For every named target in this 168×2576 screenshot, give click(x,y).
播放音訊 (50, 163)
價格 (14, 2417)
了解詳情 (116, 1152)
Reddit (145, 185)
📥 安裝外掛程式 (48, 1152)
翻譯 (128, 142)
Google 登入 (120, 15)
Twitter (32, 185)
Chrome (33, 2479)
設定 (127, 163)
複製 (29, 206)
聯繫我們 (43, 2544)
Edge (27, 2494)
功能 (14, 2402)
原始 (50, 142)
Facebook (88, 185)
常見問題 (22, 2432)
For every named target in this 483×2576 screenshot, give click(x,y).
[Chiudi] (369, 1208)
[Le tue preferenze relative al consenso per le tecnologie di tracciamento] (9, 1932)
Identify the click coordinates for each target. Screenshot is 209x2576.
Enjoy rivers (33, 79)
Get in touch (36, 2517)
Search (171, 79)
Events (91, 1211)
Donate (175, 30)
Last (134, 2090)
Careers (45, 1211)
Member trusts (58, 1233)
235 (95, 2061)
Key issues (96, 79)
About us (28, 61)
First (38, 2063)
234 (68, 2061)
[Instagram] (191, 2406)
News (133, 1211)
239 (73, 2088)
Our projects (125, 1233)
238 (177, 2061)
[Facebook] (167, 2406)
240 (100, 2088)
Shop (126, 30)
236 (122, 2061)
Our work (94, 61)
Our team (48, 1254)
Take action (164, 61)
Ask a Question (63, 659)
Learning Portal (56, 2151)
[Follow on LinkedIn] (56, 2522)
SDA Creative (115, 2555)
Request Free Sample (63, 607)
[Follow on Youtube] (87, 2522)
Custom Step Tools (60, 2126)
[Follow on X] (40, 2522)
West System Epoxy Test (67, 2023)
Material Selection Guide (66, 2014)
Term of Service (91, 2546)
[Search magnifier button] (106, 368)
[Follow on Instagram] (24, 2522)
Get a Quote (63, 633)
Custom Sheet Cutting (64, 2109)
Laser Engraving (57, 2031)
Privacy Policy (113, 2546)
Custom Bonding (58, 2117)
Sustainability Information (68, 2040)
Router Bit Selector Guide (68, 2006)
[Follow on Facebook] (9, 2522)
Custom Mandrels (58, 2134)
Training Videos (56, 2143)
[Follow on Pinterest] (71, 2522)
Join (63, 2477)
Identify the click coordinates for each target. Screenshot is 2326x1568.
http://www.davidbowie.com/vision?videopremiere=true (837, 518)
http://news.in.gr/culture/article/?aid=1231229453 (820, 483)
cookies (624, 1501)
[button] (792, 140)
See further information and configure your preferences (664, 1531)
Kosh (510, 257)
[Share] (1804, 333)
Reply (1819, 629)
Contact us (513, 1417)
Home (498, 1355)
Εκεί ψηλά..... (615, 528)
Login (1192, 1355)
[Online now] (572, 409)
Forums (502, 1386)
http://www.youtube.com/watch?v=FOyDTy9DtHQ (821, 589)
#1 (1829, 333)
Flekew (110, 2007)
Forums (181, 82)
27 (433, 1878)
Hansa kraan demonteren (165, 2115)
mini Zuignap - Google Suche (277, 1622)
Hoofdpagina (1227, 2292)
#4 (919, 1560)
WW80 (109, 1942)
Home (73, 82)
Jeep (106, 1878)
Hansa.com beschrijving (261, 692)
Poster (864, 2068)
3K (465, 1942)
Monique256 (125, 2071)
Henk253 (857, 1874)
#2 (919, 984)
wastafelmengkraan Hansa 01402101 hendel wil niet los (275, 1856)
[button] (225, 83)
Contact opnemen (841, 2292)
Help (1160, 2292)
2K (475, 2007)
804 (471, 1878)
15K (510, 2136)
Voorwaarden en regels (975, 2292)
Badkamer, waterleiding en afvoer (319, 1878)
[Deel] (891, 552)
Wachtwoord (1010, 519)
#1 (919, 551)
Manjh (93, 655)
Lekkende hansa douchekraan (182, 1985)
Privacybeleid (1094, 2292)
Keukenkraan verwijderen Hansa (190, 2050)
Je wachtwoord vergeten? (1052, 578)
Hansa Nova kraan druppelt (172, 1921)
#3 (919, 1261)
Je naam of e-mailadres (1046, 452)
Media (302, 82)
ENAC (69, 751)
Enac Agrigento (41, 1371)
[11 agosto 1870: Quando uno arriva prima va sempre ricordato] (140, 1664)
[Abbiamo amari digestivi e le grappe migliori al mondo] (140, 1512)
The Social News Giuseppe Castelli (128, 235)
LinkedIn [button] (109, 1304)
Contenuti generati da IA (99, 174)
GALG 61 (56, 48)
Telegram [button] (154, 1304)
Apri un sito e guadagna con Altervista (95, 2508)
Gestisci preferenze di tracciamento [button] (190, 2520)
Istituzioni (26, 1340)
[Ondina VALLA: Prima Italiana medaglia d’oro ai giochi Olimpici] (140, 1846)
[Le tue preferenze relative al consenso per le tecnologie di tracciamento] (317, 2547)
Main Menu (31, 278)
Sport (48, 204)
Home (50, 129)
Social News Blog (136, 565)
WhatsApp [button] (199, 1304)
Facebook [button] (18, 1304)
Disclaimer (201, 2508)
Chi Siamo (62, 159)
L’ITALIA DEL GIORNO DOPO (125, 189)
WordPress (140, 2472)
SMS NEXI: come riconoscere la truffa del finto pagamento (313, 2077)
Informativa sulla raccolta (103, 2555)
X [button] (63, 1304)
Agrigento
------------------------------------
▶ **Work required**
Reply by returning the full set of records above exactly.

▶ **Output for this task**
For every named target in this 168×2576 screenshot, give click(x,y).
播放音訊 (50, 163)
價格 (14, 2417)
了解詳情 (116, 1152)
Reddit (145, 185)
📥 安裝外掛程式 (48, 1152)
翻譯 (128, 142)
Google 登入 (120, 15)
Twitter (32, 185)
Chrome (33, 2479)
設定 (127, 163)
複製 (29, 206)
聯繫我們 (43, 2544)
Edge (27, 2494)
功能 (14, 2402)
原始 (50, 142)
Facebook (88, 185)
常見問題 (22, 2432)
For every named target in this 483×2576 screenshot, give click(x,y).
[Chiudi] (369, 1208)
[Le tue preferenze relative al consenso per le tecnologie di tracciamento] (9, 1932)
Identify the click coordinates for each target. Screenshot is 209x2576.
Enjoy rivers (33, 79)
Get in touch (36, 2517)
Search (171, 79)
Events (91, 1211)
Donate (175, 30)
Last (134, 2090)
Careers (45, 1211)
Member trusts (58, 1233)
235 (95, 2061)
Key issues (96, 79)
About us (28, 61)
First (38, 2063)
234 (68, 2061)
[Instagram] (191, 2406)
News (133, 1211)
239 (73, 2088)
Our projects (125, 1233)
238 (177, 2061)
[Facebook] (167, 2406)
240 (100, 2088)
Shop (126, 30)
236 (122, 2061)
Our work (94, 61)
Our team (48, 1254)
Take action (164, 61)
Ask a Question (63, 659)
Learning Portal (56, 2151)
[Follow on LinkedIn] (56, 2522)
SDA Creative (115, 2555)
Request Free Sample (63, 607)
[Follow on Youtube] (87, 2522)
Custom Step Tools (60, 2126)
[Follow on X] (40, 2522)
West System Epoxy Test (67, 2023)
Material Selection Guide (66, 2014)
Term of Service (91, 2546)
[Search magnifier button] (106, 368)
[Follow on Instagram] (24, 2522)
Get a Quote (63, 633)
Custom Sheet Cutting (64, 2109)
Laser Engraving (57, 2031)
Privacy Policy (113, 2546)
Custom Bonding (58, 2117)
Sustainability Information (68, 2040)
Router Bit Selector Guide (68, 2006)
[Follow on Facebook] (9, 2522)
Custom Mandrels (58, 2134)
Training Videos (56, 2143)
[Follow on Pinterest] (71, 2522)
Join (63, 2477)
Identify the click coordinates for each target. Screenshot is 2326x1568.
http://www.davidbowie.com/vision?videopremiere=true (837, 518)
http://news.in.gr/culture/article/?aid=1231229453 (820, 483)
cookies (624, 1501)
[button] (792, 140)
See further information and configure your preferences (664, 1531)
Kosh (510, 257)
[Share] (1804, 333)
Reply (1819, 629)
Contact us (513, 1417)
Home (498, 1355)
Εκεί ψηλά..... (615, 528)
Login (1192, 1355)
[Online now] (572, 409)
Forums (502, 1386)
http://www.youtube.com/watch?v=FOyDTy9DtHQ (821, 589)
#1 (1829, 333)
Flekew (110, 2007)
Forums (181, 82)
27 (433, 1878)
Hansa kraan demonteren (165, 2115)
mini Zuignap - Google Suche (277, 1622)
Hoofdpagina (1227, 2292)
#4 (919, 1560)
WW80 (109, 1942)
Home (73, 82)
Jeep (106, 1878)
Hansa.com beschrijving (261, 692)
Poster (864, 2068)
3K (465, 1942)
Monique256 (125, 2071)
Henk253 (857, 1874)
#2 (919, 984)
wastafelmengkraan Hansa 01402101 hendel wil niet los (275, 1856)
[button] (225, 83)
Contact opnemen (841, 2292)
Help (1160, 2292)
2K (475, 2007)
804 (471, 1878)
15K (510, 2136)
Voorwaarden en regels (975, 2292)
Badkamer, waterleiding en afvoer (319, 1878)
[Deel] (891, 552)
Wachtwoord (1010, 519)
#1 (919, 551)
Manjh (93, 655)
Lekkende hansa douchekraan (182, 1985)
Privacybeleid (1094, 2292)
Keukenkraan verwijderen Hansa (190, 2050)
Je wachtwoord vergeten? (1052, 578)
Hansa Nova kraan druppelt (172, 1921)
#3 (919, 1261)
Je naam of e-mailadres (1046, 452)
Media (302, 82)
ENAC (69, 751)
Enac Agrigento (41, 1371)
[11 agosto 1870: Quando uno arriva prima va sempre ricordato] (140, 1664)
[Abbiamo amari digestivi e le grappe migliori al mondo] (140, 1512)
The Social News Giuseppe Castelli (128, 235)
LinkedIn [button] (109, 1304)
Contenuti generati da IA (99, 174)
GALG 61 (56, 48)
Telegram [button] (154, 1304)
Apri un sito e guadagna con Altervista (95, 2508)
Gestisci preferenze di tracciamento [button] (190, 2520)
Istituzioni (26, 1340)
[Ondina VALLA: Prima Italiana medaglia d’oro ai giochi Olimpici] (140, 1846)
[Le tue preferenze relative al consenso per le tecnologie di tracciamento] (317, 2547)
Main Menu (31, 278)
Sport (48, 204)
Home (50, 129)
Social News Blog (136, 565)
WhatsApp [button] (199, 1304)
Facebook [button] (18, 1304)
Disclaimer (201, 2508)
Chi Siamo (62, 159)
L’ITALIA DEL GIORNO DOPO (125, 189)
WordPress (140, 2472)
SMS NEXI: come riconoscere la truffa del finto pagamento (313, 2077)
Informativa sulla raccolta (103, 2555)
X [button] (63, 1304)
Agrigento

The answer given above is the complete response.